Serdar her hangi bir konuda her hangi birisine konuştuğu zaman bile Doğa mükemmel bir yerden yakalayıp onu herkesin gözü önünde rezil etmeyi çok iyi başarıyordu. Serdar'ın için de ki öfke ise her geçen gün büyüyordu.

Barış baygın bakışlarla sınıfa girdiğinde gözleri ilk olarak son sıralara kaydı. Berkin ve Doğa yan yana oturmuş Doğa bir şeyler konuyor Berkin ise kafasını yerden kaldırmadan onu dinliyordu.

Berkin kafasını kısa bir an yerden kaldırdığın da karşılaştığı bir çift kahve rengi göz ile kaşlarını çattı. Ardından bakışlarını sınıfta gezdirdi.

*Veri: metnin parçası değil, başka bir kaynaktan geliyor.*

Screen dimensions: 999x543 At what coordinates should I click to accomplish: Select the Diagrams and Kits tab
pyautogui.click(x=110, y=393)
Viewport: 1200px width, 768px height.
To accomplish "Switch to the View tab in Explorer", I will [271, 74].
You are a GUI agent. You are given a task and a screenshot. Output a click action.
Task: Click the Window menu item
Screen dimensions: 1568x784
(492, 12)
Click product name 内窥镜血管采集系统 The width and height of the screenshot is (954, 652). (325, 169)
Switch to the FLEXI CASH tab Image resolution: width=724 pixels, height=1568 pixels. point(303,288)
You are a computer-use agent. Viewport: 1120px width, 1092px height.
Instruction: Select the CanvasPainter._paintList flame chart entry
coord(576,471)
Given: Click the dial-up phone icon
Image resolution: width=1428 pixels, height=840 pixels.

Bir kaç küçümseyici bakış yakaladığında yeniden başını sırasına eğdi.

Barış sessizce geçip yerine oturduğunda sınıfta ki fısıldaşmaları o bile duyuyordu. Kimisi bunu Berkin'den beklemediğini söylerken kimisi hiç şaşırmadığını dile getiriyordu.

Sınıfa Serdar girdiğinde üzerinde okul forması ve yüzünde alaylı bir sırıtış vardı. Barışa selam verip hemen bir önünde ki sıraya oturduğunda dirseğinin birini arka sıraya koyarak Berkin'e döndü.

"Utanırsın da okula gelmezsin diye düşünmüştüm."

Berkin kafasını oynatmadan gözlerini Serdar'a çevirdiğinde duygusuzca suratına bakıyordu. Serdar ise uslanmadan konuşmaya devam etti. "Dikkat edin arkadaşlar sınıfta bir şeylerinizi bırakmayın "

"Kes sesini !" Doğa'nın sesi ile Serdar bakışlarını genç kıza çevirdiğinde gülümseyerek önüne döndü. Doğa'nın bakışları bu sefer de Barış'a kaydığında onun sessizliğine kızdı.

Serdar ilk önce Berkin'e şimdi de kendisine zarar veriyordu. Hocanın derse girmesi ile bütün sınıf sessizliğe bürünmüş ve derse başlamıştı. Doğa masanın altından telefonunu çıkartıp Alp'in numarasına tıkladığında Serdar'a içten içe acıdı ama bunu yapması gerektiğini düşünüyordu.

Kafasındakileri Alp'e anlattıktan ve onay mesajını aldıktan sonra büyük bir rahatlıkla geriye yaslandı. Bugüne kadar girdiği hiç bir savaşı kaybetmemişti. Tıpkı kendisine açılan bu savaşta olduğu gibi.